> [Texte fourni]:
========

On s’aperçoit également que face aux dimensions que prend la pandémie, seuls des pouvoirs publics en état de marche (des fonctionnaires, donc) et des ressources publiques en quantité (au diable l’obsession des déficits, donc) sont en mesure d’assurer le bien commun, et pas seulement dans le domaine de la santé ou du soin. On voit, comme lors de la crise des « subprimes » de 2008, les « marchés financiers », d’ordinaire très tatillons lorsqu’un état s’avise d’accroître ses dépenses, tendre fiévreusement leur sébile afin que pleuvent les centaines de milliards d’Euros qui sauveront ces putains d’institutions « too big to fail ».
Enfin, au confluent de ce retour en grâce de l’humain d’une part et de la dépense des états d’autre part, bien sûr il y a la santé publique: que ce soit en Europe, où des pays comme l’Italie ou la France ont rogné sur le nombre de lits d’hôpitaux publics et de soignants, ou aux Etats-Unis où l’assurance-maladie est une option, on se rend compte qu’un virus ne vérifie pas le compte en banque de ses victimes avant de les frapper: les pauvres étant évidemment plus nombreux que les riches, si un système de santé ne prend vraiment soin que de ces derniers, ils auront des soucis à se faire, à moins d’imaginer un apartheid social total.
Le président Macron l’a dit à ses concitoyens lors d’une adresse solennelle le 16 Mars dernier: « (…) le jour d’après, quand nous aurons gagné, ce ne sera pas un retour au jour d’avant. Nous serons plus forts moralement, nous aurons appris et je saurai aussi avec vous en tirer toutes les conséquences, toutes les conséquences. » Ah bon. Opportunisme? Ou la secousse serait donc si forte que même un zélote de l’économie capitaliste financiarisée comme Macron l’aurait ressentie? Quoiqu’il en soit, il semble qu’on mette au moins temporairement sur « pause » le mantra des « réformes nécessaires », tel est disrupté qui se croyait disrupteur, la « Start-up nation » a le « process » qui tousse.
On les avait prévenus, leur sytème allait dans le mur, mais ils tenaient bon. Alors si le Covid-19 est une vraie saloperie, on se consolera un peu à l’idée que pour beaucoup de salopards, c’est un coup de tonnerre dans un ciel d’azur. Une mouche dans le lait.

========

> [Données extraites]:

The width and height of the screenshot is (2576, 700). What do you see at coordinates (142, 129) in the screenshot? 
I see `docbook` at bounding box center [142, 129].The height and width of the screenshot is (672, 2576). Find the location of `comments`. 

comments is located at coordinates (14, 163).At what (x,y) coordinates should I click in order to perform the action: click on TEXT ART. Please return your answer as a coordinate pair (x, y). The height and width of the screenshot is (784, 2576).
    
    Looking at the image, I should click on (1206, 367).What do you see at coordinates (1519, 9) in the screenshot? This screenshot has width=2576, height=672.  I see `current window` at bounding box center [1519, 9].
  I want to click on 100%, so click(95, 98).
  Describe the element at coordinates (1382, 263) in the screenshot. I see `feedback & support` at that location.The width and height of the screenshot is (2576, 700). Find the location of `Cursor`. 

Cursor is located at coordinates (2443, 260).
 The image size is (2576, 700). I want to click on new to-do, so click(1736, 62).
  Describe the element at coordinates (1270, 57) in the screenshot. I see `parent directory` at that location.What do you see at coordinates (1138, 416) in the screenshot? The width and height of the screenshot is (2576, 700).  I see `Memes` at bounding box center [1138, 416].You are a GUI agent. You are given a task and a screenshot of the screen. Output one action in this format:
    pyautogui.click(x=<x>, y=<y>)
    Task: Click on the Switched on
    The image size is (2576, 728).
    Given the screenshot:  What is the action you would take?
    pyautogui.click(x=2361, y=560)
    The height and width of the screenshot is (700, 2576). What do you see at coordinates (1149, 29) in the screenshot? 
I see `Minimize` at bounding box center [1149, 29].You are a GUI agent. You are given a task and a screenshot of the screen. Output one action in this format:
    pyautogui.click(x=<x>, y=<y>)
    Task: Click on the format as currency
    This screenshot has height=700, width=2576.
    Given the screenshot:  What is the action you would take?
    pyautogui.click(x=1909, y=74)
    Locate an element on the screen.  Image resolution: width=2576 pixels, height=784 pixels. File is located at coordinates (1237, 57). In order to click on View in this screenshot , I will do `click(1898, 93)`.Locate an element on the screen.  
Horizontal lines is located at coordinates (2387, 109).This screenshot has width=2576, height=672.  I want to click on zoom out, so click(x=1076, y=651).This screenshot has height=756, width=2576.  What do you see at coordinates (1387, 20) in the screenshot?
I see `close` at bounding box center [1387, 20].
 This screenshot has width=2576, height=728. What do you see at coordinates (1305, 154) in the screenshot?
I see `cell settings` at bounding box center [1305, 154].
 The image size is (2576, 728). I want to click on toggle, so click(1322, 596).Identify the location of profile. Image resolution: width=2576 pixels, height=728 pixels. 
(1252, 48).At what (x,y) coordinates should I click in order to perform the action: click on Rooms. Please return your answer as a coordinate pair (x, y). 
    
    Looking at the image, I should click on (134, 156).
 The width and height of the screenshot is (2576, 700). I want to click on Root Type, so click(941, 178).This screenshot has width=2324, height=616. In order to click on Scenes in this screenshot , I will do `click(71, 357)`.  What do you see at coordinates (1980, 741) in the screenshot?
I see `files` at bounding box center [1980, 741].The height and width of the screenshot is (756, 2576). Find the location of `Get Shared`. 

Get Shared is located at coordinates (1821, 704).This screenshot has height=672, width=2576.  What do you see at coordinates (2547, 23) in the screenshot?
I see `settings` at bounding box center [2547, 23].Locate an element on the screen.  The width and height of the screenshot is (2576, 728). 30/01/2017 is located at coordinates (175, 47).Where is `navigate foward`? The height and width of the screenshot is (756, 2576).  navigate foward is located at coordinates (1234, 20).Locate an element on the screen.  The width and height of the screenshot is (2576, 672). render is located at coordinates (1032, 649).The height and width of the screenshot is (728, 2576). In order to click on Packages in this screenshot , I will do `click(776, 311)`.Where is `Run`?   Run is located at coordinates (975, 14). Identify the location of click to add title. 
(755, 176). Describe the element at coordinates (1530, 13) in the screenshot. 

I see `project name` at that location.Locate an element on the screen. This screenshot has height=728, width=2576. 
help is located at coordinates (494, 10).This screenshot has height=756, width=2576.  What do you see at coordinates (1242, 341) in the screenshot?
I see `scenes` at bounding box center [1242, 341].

========

> [Tâches demandées]:
1. D'après le texte fourni, à quelle date le président Macron a-t-il prononcé son adresse solennelle à ses concitoyens ?
2. Recopiez, s'il vous plaît, le passage du texte fourni qui commence par « On les avait » et s'achève sur « dans le lait. ».

> [Tâches résolues]:
1. Le 16 mars.

2.
On les avait prévenus, leur sytème allait dans le mur, mais ils tenaient bon. Alors si le Covid-19 est une vraie saloperie, on se consolera un peu à l’idée que pour beaucoup de salopards, c’est un coup de tonnerre dans un ciel d’azur. Une mouche dans le lait.